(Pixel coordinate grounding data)
>>

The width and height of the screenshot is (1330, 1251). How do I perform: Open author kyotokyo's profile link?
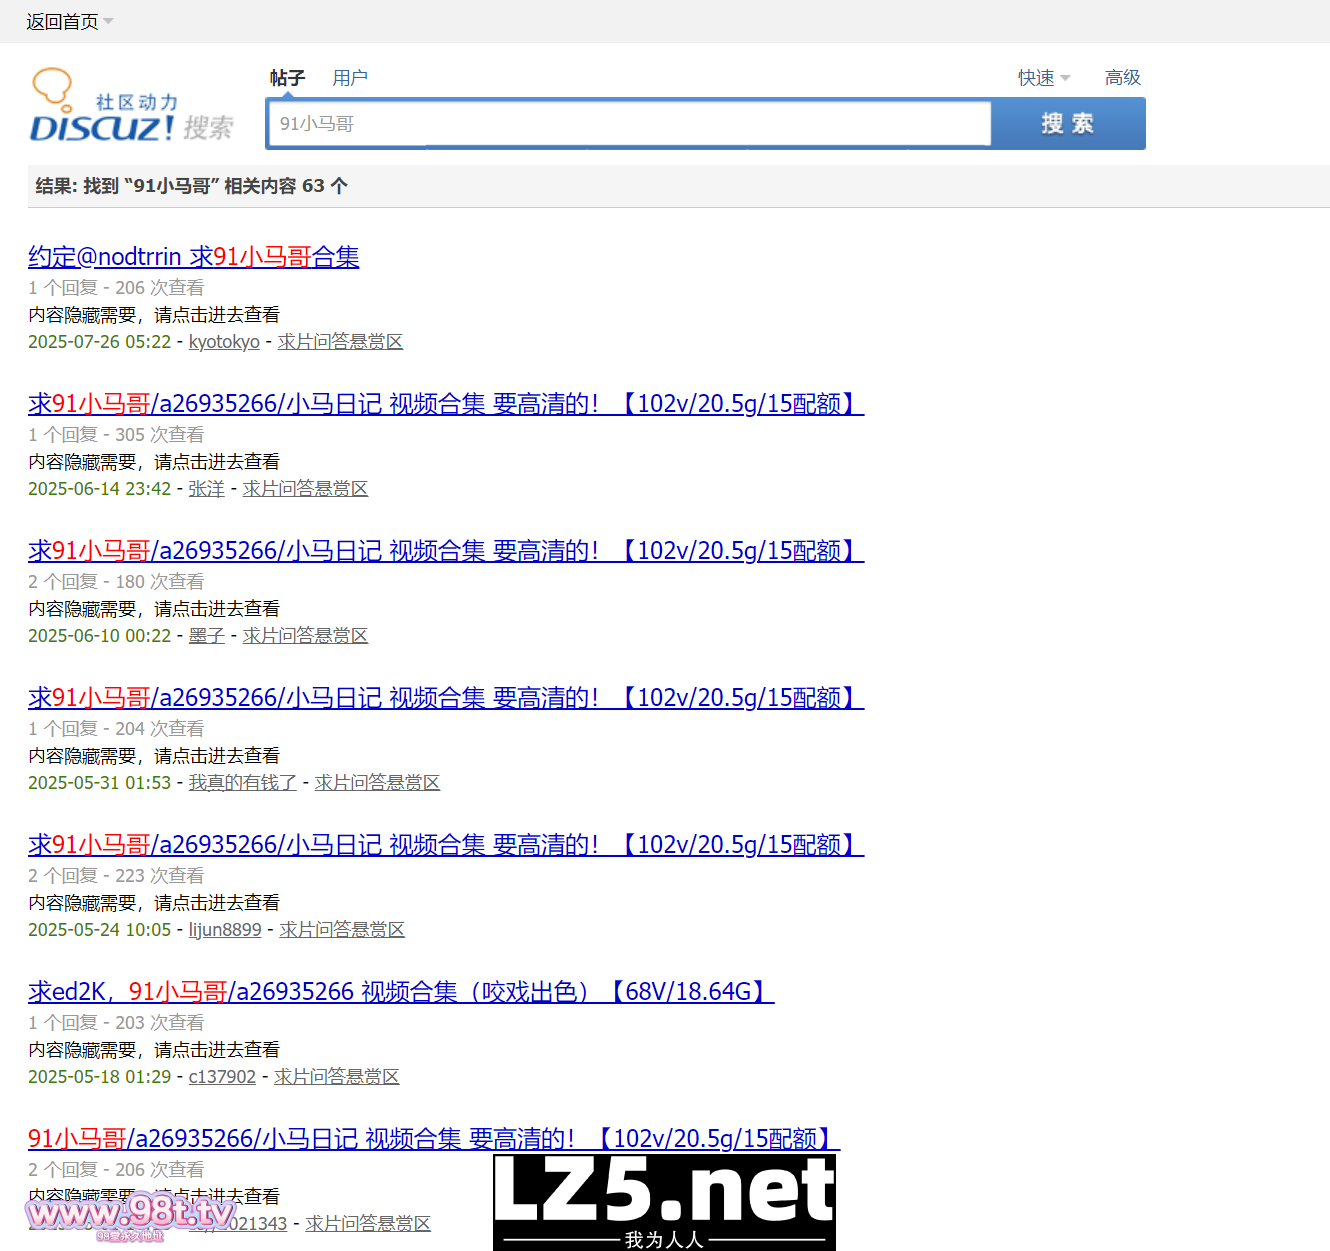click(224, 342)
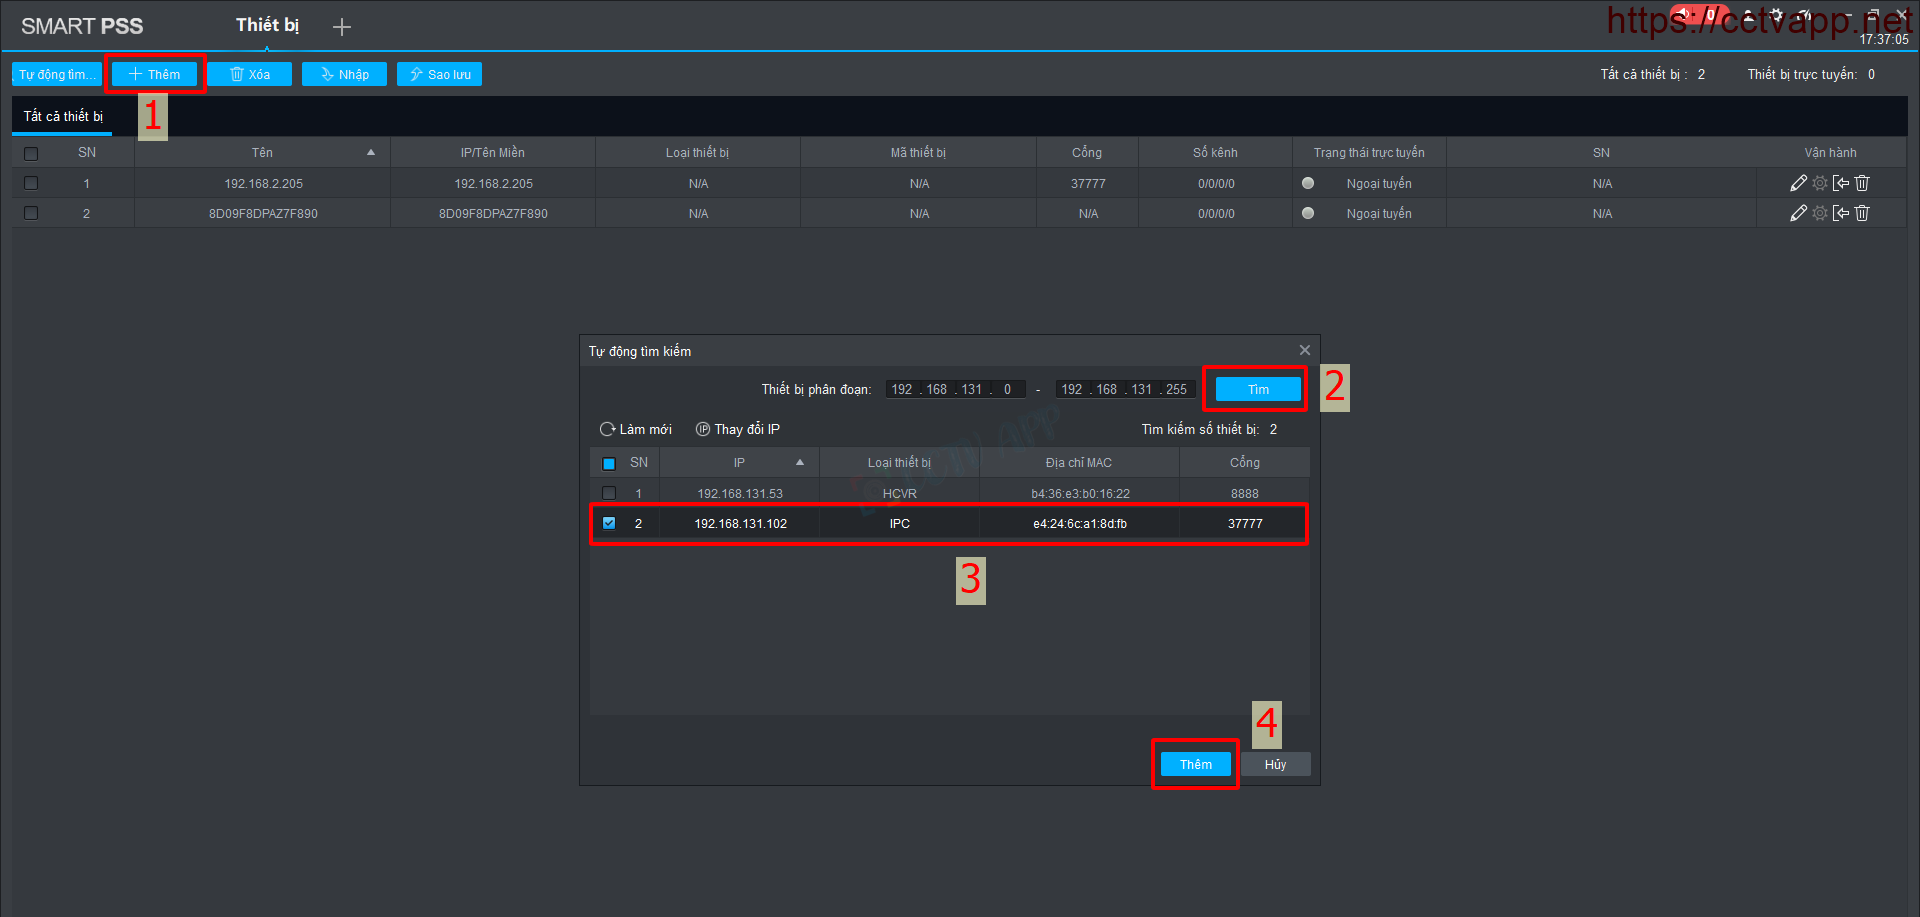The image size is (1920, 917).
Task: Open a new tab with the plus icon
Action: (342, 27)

<<

> _Exercise description_:
All entries must be output exactly as they stand, and every picture must be left out.

> _Answer area_:
The width and height of the screenshot is (1330, 1251). How do I perform: Open author kyotokyo's profile link?
click(224, 342)
The image size is (1920, 917).
Task: Open a new tab with the plus icon
Action: (342, 27)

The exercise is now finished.